After what he described as a “helpful conversation” with the four faculty representatives to the board of trustees and the chairs of the five academic departments on Tuesday, March 8, LaGree decided to offer Birkenholtz a contract for the next fiscal year.
“It led me to reconsider what I had done,” LaGree said.
The voting members of the faculty met with the group of nine on Friday, March 11. Bruce Sloan, professor of mathematics and a faculty representative to the board, headed up the meeting.
“It was primarily to just bring the faculty up to date on what had been taking place, to give them the announcement that we were very pleased that Ken had been given a contract for the next year and that he had signed it and would be back with us,” Sloan said. “What the faculty did at that meeting was they empowered the group of nine to continue looking at the issues surrounding the situation. And that’s all that it is – continuing some discussion about items that are of interest to us.”
Sloan would not say what those items are.
“We’re just in a discussion phase and we have not determined any additional steps at this time,” Sloan said.
Academic Dean Bruce Haddox declined to comment extensively on the situation, but did say LaGree would speak on behalf of the administration.
“It makes real sense for us to speak with one voice on this issue and he’s the person to do it since he’s the person that made the decisions,” Haddox said.
However, LaGree wouldn’t comment on the reasons behind the non-renewal or the issuing of Birkenhotlz’s contract.
“I would never talk about any personnel issue,” LaGree said. “It’s a private matter and it’s an issue that should not be in the press.”
That explanation, however, was not enough for some members of the faculty.
“The explanation was, is and will probably continue to be, ‘It’s a personnel issue,'” said Nick Proctor, associate professor of history. “Arguably, that’s all that the president needs to say. But, when you look at Birkenholtz’s contribution to the college, you’re left wanting a little more than that. You’re left wanting a lot more than that.”
But it doesn’t seem like LaGree is going to offer any more illumination on the subject.
“I wouldn’t comment on any kind of personnel issue,” LaGree said. “I reconsidered my position … I’ve tried to be as clear as I can.”
While the president doesn’t have to offer any explanation, Proctor said some faculty members see it as secretive.
“I guess it’s a spirit of the law, letter of the law kind of thing where the president is behaving within the letter of the law,” Proctor said. “But the faculty took it as a violation of the spirit of the law. One of the phrases that people used a lot was, ‘This just doesn’t seem like the way things are done at Simpson.'”
Unless an explanation is given, Proctor said, confusion – and rumors – will remain.
“And most of the rumors are probably not going to be resolved,” Proctor said. “It would be nice if they were. Having a rumor mill is not healthy for the institution.”

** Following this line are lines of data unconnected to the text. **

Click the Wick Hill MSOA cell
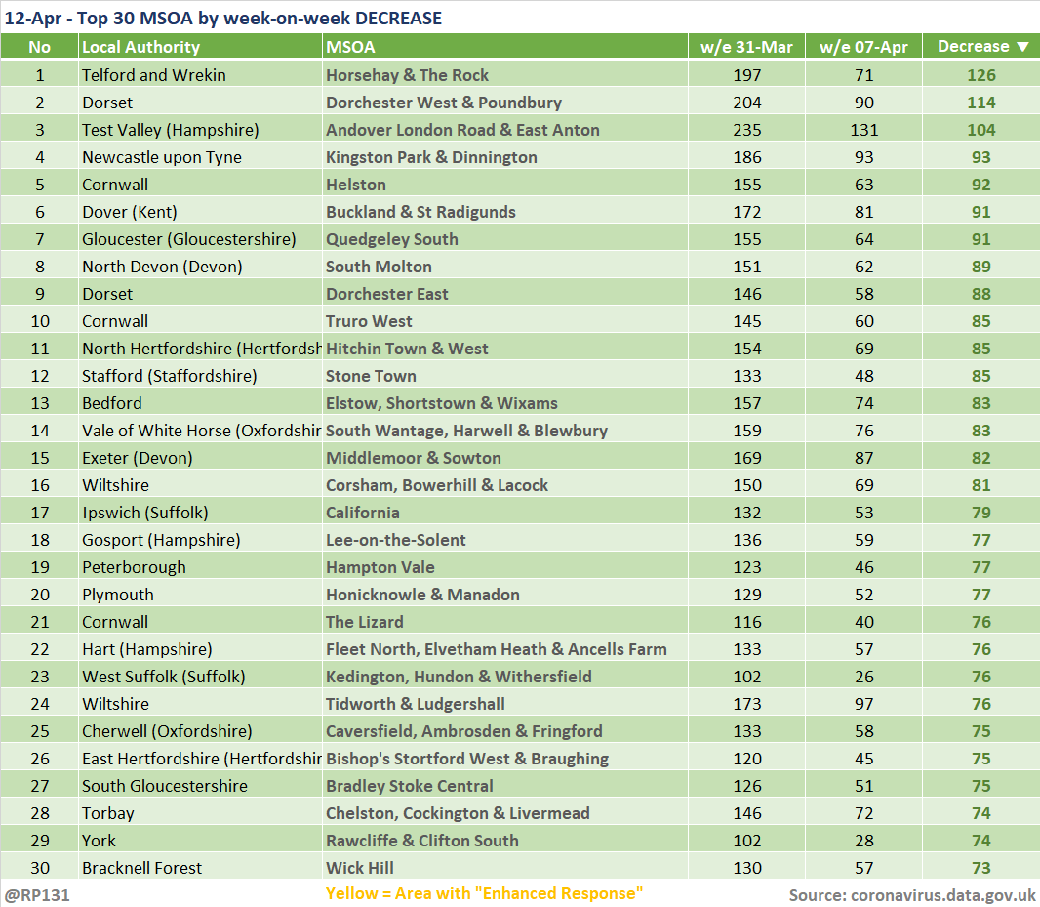1040x907 pixels. [359, 868]
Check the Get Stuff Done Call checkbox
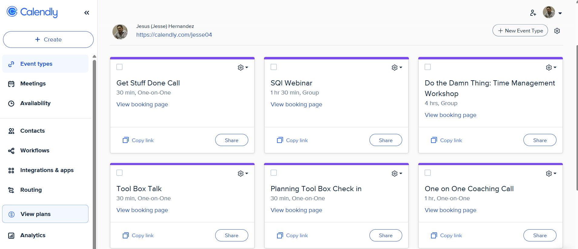The width and height of the screenshot is (578, 249). point(119,67)
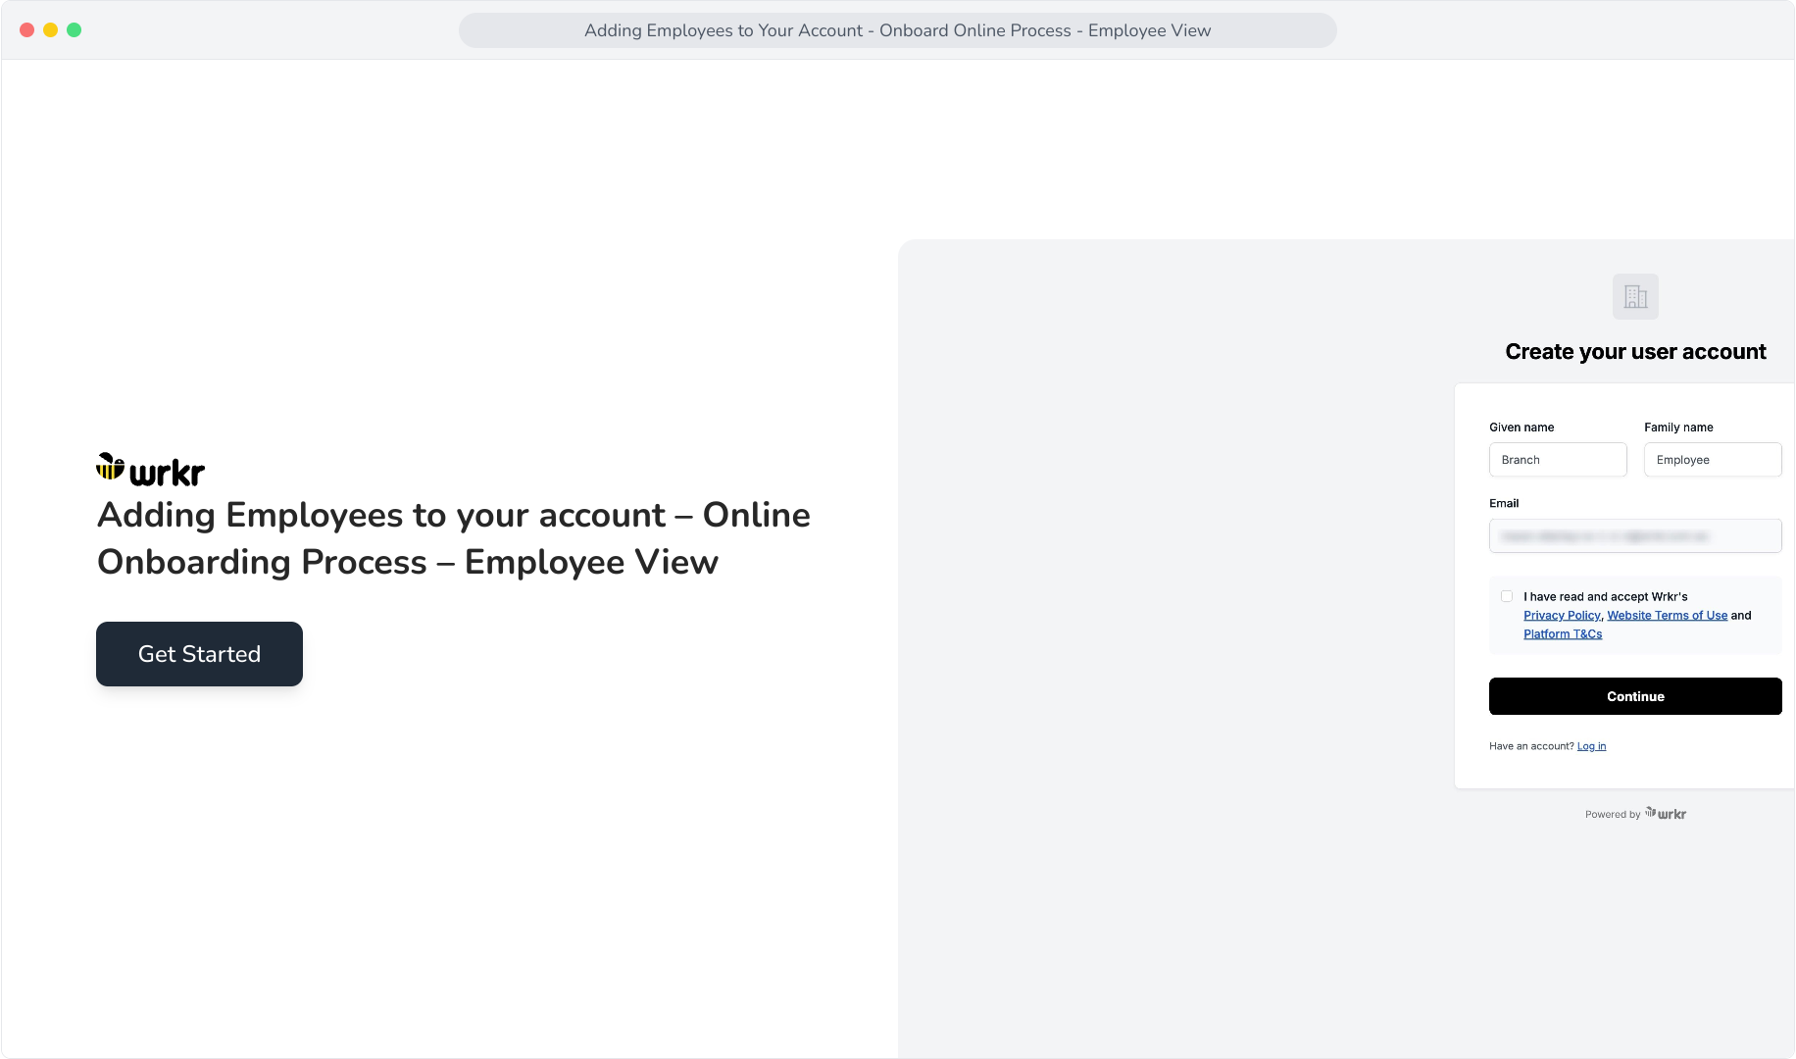1796x1059 pixels.
Task: Open the Platform T&Cs link
Action: [x=1563, y=634]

For now, Sloan said, no confirmable information is available.
“Anything that is definite we’re not trying to keep from being public,” Sloan said. “It’s just that, this current moment, we don’t know what that definite might be or even if it will exist. So, it’s hard to say what response might be given since we don’t know what we’d be responding to yet.”
Though the ends may not have justified the means for Proctor, Sloan said many members of the faculty were pleased with Birkenholtz being offered a new contract.
“They’re pleased – they are delighted,” Sloan said. “They’re very happy about it.”